European Financial Reporting Advisory Group
- Formation: 2001
- Type: Private association
- Headquarters: Brussels, Belgium
- Location: European Union;
- Website: www.efrag.org

= European Financial Reporting Advisory Group =

Private association based in Belgium

The European Financial Reporting Advisory Group is a private association established in 2001 with the encouragement of the European Commission to serve the public interest. Its Member Organisations are European stakeholders and National Organisations having knowledge and interest in the development of International Financial Reporting Standards and how they contribute to the efficiency of capital markets. In 2022, the group extended its mission to providing technical advice to the European Commission in the form of fully prepared drafts of EU Sustainability Reporting Standards (CSRD).

==Mission statement==
EFRAG's mission is to develop and promote European views in a thought leadership role and to ensure that they are properly taken into account in the IASB standard setting process.

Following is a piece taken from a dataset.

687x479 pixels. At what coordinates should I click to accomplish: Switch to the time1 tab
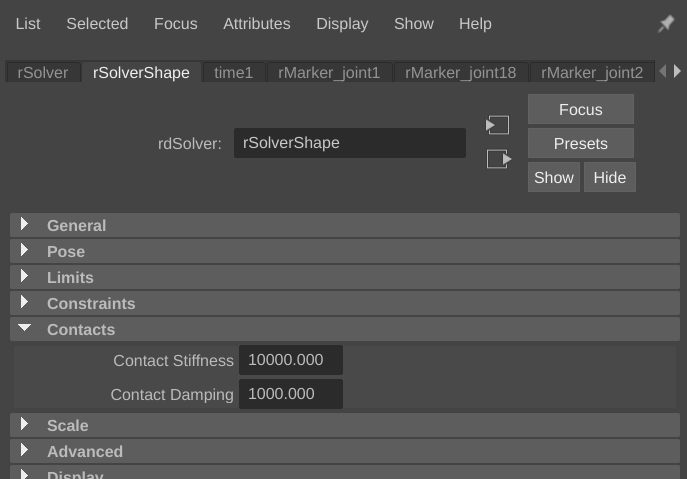234,72
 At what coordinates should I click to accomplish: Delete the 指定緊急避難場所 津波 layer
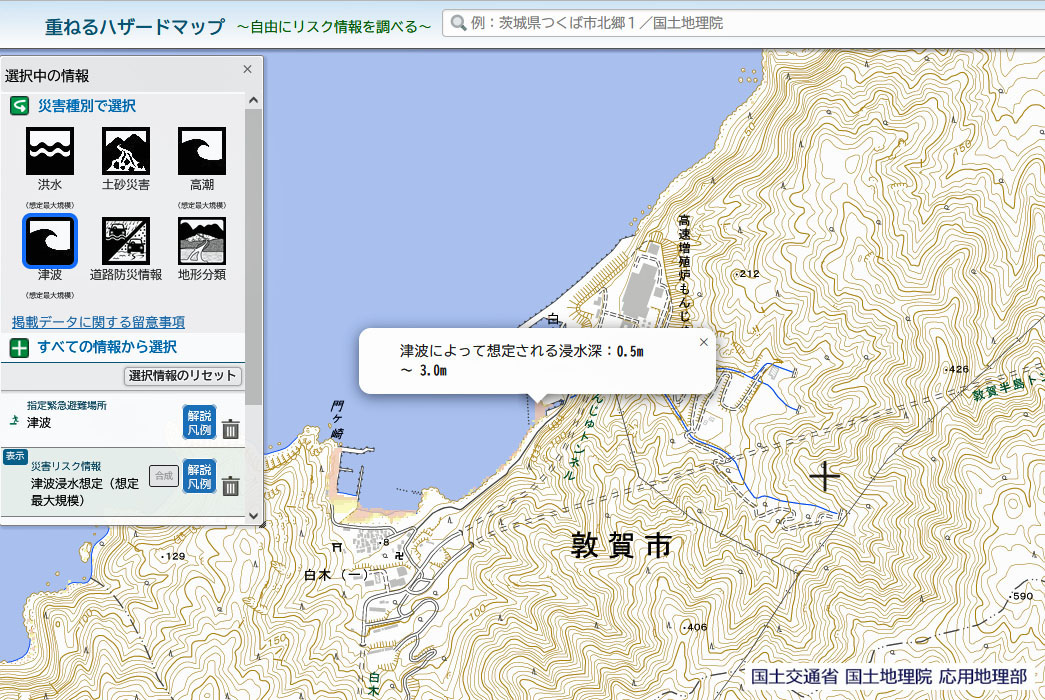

EFRAG hears all views and of all specific circumstances originating in Europe and synthesises these to speak convincingly, clearly and consistently, as the European Voice in Financial Reporting, building its legitimacy on its governance, due process and public accountability. EFRAG carries its assessments of IFRS throughout the standard setting process. It ultimately provides advice to the European Commission as to whether IFRS meets the IAS Regulation endorsement criteria for use in the preparation of accounts in the EU. This assessment includes whether endorsing the newly issued or revised IFRS would be conducive to the European public good.

EFRAG's mission is carried out "with the encouragement of the European Commission to serve the public interest".

==Public accountability==
Public accountability is ensured on the one hand by EFRAG's governance and on the other by EFRAG's due process. EFRAG is accountable to the public at large and the European institutions through its open and transparent due process; including public consultation on its positions; transparency of EFRAG's work; public meetings of the EFRAG Technical Expert Group and of the EFRAG Board, EFRAG Board public agenda papers and open nomination processes. EFRAG publishes every year an Annual Review discussing its activities and presenting financials of the past year. The funding by the European Commission brings enhanced scrutiny of EFRAG's activities and expenses, including the publication of audited annual accounts and detailed activity reports to the European Commission.